MARXISM MORE RELEVANT TODAY THAN EVER BEFORE
The revolutionary contributions of Karl Marx and Friedrich Engels continue to be the target of bourgeois philosophers, economists and historians. Ruling class scholars demonstrate their contempt for working class people by falsely accusing Marxism of being “totalitarian” or by asserting that it is filled with nothing but “unrealizable fantasy,” etc.

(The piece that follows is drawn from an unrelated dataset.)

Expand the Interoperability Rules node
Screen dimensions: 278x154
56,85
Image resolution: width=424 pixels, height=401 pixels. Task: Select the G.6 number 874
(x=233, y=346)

Similarly, there are those even within the predominantly white socialist left of this country who claim, dripping with social arrogance, that Marxism and the nationalism of oppressed people are contradictory, and can never be reconciled to complement one another, in the fight against the capitalist rulers. Others in the more conservative sectors of the national movements, strictly concerned with the narrowest, cultural sentiments of nationalism, mistakenly assert that Marxism is a European or “white thing” and is therefore irrelevant to national liberation struggles.
Both of these views only serve to promote the reactionary notions of white supremacy and anti-communism. Objective material facts prove the opposite. Under the intense circumstances of imperialism today all oppressed entities have a definite class relationship to capitalism. It is a phenomenon which no one can escape.

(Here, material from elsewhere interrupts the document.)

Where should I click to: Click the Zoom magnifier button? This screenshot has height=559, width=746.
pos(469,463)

People of color in the United States are the most exploited, persecuted communities. They are victims of police violence and imprisonment. If anyone is to have a greater stake and say in the downfall of this vile system and the establishment of a new society, it is those who have been historically on the bottom of social and economic disparity.
It is an absurdity and a reflection of how deeply embedded white privilege is in the culture to believe that mastering Marxism requires that people of color dismiss their self-identity as historically constituted national groupings within the broader population. This distortion of the meaning of Marxism dismisses the necessity of socialism coming about on equal terms and has resulted in preserving bourgeois traditions disguised under the mantle of upholding working class “unity.”

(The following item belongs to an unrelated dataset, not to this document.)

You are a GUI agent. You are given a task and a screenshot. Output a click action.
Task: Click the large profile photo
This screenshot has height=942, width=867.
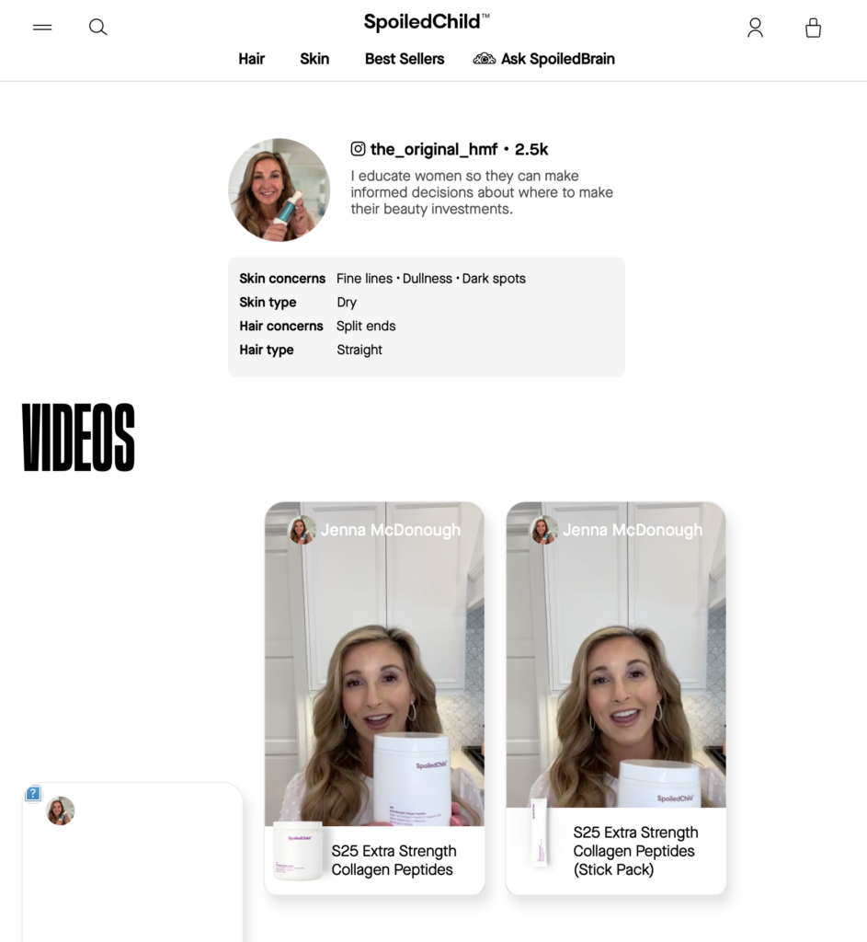point(279,190)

The teachings of Karl Marx and Friedrich Engels are today more relevant than ever before to the liberation struggles of Black, Latino, Asian, Arab and Indigenous people, especially because of the super-exploitation and increasing numbers of these national groups coming into the U.S. working class.
The capitalist ideological institutions like the church, the mass media, public education, etc., will implicitly and explicitly encourage us to accept what exist, that is, to be submissive to the racist injustices of the police state and the rule of wealthy exploiters. It was precisely the social class oppression, bringing so much suffering in our world that Karl Marx selflessly devoted his entire life to condemn and worked towards undoing.
If Karl Marx were alive today, he would have surely been part of the movements condemning the persecution of immigrant and undocumented families in the United States, the racist police killings of African Americans, the U.S.-backed Israeli occupation of Palestine as well as the U.S. colonization of Puerto Rico.
It is Marx’s uncompromising devotion to revolution on behalf of the workers and oppressed people of the world that explains the ruling class’s utter hatred for the conceptions he developed, including the relevance of Marxism to every question facing the world today. The rulers cannot bear the thought of a well-articulated analysis that calls for an end to capitalism and points towards the only direction for bringing about the complete emancipation of the human race.